382475 / 176092  == 2,17201803603
I'd rather be this ambulant metamorphosis than to have that old opinion about everything

guga

A few rapid tricks concerning rotating bits.

For faster rotation of specific bits we can also use pshufd mnemonic (Tks Siekmanski for the tip) :thumbsup: :thumbsup: :thumbsup:

To do that, i create a table of equates of all possible 256 values used in pshufd. For rotation i created these:

[SSE_ROTATE_RIGHT_96BITS   147]    ; Dwords in xmm are copied from 1234 to 2341 ordering. Therefore, it is rotating right 96 bits. (Which is the same as rotating left 32 bits)
[SSE_ROTATE_LEFT_32BITS 147]        ; the same things and result as SSE_ROTATE_RIGHT_96BITS

[SSE_ROTATE_LEFT_96BITS     57]      ; Dwords in xmm are copied from 1234 to 4123 ordering.
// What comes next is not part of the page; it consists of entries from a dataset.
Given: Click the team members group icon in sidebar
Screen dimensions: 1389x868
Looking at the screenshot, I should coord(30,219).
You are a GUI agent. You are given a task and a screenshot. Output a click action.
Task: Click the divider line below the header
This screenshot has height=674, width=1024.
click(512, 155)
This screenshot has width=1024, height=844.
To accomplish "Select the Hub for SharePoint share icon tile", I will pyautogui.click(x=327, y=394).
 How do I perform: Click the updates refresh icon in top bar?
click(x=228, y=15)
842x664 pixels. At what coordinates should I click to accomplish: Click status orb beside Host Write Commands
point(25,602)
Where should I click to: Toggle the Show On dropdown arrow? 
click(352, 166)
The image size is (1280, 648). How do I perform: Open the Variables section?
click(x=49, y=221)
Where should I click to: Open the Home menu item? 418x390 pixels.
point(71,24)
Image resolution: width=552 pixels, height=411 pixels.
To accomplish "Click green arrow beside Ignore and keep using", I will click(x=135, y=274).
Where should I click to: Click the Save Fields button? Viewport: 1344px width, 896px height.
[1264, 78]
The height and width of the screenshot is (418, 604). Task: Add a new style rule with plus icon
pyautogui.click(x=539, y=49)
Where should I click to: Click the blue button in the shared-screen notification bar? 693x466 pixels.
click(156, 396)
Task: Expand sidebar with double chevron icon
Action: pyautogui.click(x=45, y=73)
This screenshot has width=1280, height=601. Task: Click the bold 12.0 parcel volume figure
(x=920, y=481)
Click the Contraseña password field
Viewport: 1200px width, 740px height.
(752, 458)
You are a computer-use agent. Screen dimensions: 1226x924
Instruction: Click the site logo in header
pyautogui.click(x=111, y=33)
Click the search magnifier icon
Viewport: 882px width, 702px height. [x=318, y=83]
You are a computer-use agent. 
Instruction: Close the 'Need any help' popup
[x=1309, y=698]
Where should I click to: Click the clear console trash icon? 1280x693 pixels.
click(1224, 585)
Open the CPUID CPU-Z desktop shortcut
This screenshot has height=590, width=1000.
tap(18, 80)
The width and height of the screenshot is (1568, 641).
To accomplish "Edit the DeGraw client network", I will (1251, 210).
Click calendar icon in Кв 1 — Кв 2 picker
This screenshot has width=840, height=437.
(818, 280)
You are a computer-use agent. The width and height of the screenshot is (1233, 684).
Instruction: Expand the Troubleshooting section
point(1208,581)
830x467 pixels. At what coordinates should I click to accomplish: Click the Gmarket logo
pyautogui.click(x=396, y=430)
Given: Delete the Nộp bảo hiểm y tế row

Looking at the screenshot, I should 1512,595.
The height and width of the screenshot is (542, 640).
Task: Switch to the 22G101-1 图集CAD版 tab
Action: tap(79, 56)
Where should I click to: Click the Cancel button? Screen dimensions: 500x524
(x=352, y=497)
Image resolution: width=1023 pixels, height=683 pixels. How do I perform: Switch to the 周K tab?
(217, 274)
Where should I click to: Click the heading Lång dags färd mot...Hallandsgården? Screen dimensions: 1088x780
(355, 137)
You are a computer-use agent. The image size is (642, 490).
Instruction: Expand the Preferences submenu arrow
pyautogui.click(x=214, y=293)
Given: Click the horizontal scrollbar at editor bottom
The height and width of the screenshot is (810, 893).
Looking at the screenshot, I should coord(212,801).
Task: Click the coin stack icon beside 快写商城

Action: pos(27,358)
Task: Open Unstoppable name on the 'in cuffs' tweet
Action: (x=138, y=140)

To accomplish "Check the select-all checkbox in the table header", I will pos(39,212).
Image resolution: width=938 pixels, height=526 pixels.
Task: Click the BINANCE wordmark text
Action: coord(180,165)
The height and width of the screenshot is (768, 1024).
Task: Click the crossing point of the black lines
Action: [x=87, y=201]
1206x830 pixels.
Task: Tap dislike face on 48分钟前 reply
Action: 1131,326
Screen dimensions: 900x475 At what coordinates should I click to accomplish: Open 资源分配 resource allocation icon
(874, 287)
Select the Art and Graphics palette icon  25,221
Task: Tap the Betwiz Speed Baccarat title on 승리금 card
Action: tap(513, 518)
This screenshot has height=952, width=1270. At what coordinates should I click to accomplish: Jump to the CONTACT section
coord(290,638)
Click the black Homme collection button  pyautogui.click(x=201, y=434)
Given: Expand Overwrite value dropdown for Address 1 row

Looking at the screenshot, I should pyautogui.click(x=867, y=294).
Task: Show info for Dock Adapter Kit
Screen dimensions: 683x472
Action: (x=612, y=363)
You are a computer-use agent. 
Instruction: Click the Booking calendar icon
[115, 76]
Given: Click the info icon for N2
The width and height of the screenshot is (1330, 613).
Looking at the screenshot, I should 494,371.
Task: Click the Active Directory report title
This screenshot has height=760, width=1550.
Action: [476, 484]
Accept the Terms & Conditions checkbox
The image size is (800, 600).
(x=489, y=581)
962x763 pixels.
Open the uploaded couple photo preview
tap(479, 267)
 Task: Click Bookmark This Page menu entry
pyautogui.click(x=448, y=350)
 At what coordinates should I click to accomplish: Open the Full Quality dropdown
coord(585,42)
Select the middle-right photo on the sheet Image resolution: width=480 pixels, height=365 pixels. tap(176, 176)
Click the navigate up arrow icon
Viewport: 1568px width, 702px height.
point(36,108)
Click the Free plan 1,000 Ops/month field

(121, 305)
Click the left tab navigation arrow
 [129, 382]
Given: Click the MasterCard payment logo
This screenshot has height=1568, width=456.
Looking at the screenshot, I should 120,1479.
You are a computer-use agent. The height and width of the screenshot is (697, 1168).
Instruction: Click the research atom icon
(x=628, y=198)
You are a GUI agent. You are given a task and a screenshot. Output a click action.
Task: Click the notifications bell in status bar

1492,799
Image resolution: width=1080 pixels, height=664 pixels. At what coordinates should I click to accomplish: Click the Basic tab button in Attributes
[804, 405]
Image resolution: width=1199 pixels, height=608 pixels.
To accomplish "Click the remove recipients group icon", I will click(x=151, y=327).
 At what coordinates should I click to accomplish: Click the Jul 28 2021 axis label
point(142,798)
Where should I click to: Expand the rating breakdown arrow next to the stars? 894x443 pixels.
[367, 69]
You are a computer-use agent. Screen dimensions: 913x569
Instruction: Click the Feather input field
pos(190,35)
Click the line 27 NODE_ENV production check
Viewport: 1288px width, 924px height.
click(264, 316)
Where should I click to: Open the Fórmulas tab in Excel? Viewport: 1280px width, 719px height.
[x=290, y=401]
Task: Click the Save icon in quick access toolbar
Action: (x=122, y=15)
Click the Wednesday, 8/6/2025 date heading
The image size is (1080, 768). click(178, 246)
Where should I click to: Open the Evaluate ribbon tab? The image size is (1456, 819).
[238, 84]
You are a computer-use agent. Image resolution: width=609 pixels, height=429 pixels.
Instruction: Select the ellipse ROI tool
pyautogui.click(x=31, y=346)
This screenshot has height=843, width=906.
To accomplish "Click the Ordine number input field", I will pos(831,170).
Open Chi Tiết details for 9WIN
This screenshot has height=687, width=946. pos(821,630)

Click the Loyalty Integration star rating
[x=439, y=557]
Therefore, it is rotating left 96 bits. (Which is the same as rotating right 32 bits)
[SSE_ROTATE_RIGHT_32BITS  57]      ; the same things and result as SSE_ROTATE_LEFT_96BITS

for 64 bits, we have a simple Swaping of both Qwords inside xmm, therefore we are rotating (left and right) 64 bits. Rotating left and right 64 bits are the same thing

[SSE_SWAP_QWORDS 78]        ; Dwords in xmm are copied from 1234 to 3412 ordering. Therefore, it is rotating right and left left 64 bits.
[SSE_ROTATE_LEFT_64BITS 78]      ; the same things and result as SSE_SWAP_QWORDS, SSE_ROTATE_RIGHT_64BITS, SSE_ROTATE_64BITS
[SSE_ROTATE_RIGHT_64BITS 78]    ; same as above
[SSE_ROTATE_64BITS 78]                ; same as above


We can also use pshufd to invert the order of dwords simple as:
[SSE_INVERT_DWORDS 27]      ; Dwords in xmm are copied from 1234 to 4321 ordering.



Example of usage:

pshufd xmm1 xmm0 SSE_INVERT_DWORDS ; xmm1 will contains the inverted order of dwords in xmm0
pshufd xmm0 xmm0 SSE_INVERT_DWORDS ; inverted the order of dwords in xmm0

pshufd xmm1 xmm0 SSE_SWAP_QWORDS ; swap qwords and copy them from xmm0 to xmm1
pshufd xmm0 xmm0 SSE_SWAP_QWORDS ; swap qwords in xmm0

pshufd xmm1 xmm0 SSE_ROTATE_RIGHT_96BITS ; rotate 96 bits left in xmm0 and copy them onto xmm1

etc etc


I´m finishing building the labels for all these equates related to pshufd and will put them on another thread. Since pshufd is a bit confusing in having to remember all the bits location etc, making equates with the proper label names is better to understand what to do and also, build a set of macros if needed (for rosasm, masm, nasm, fasm etc)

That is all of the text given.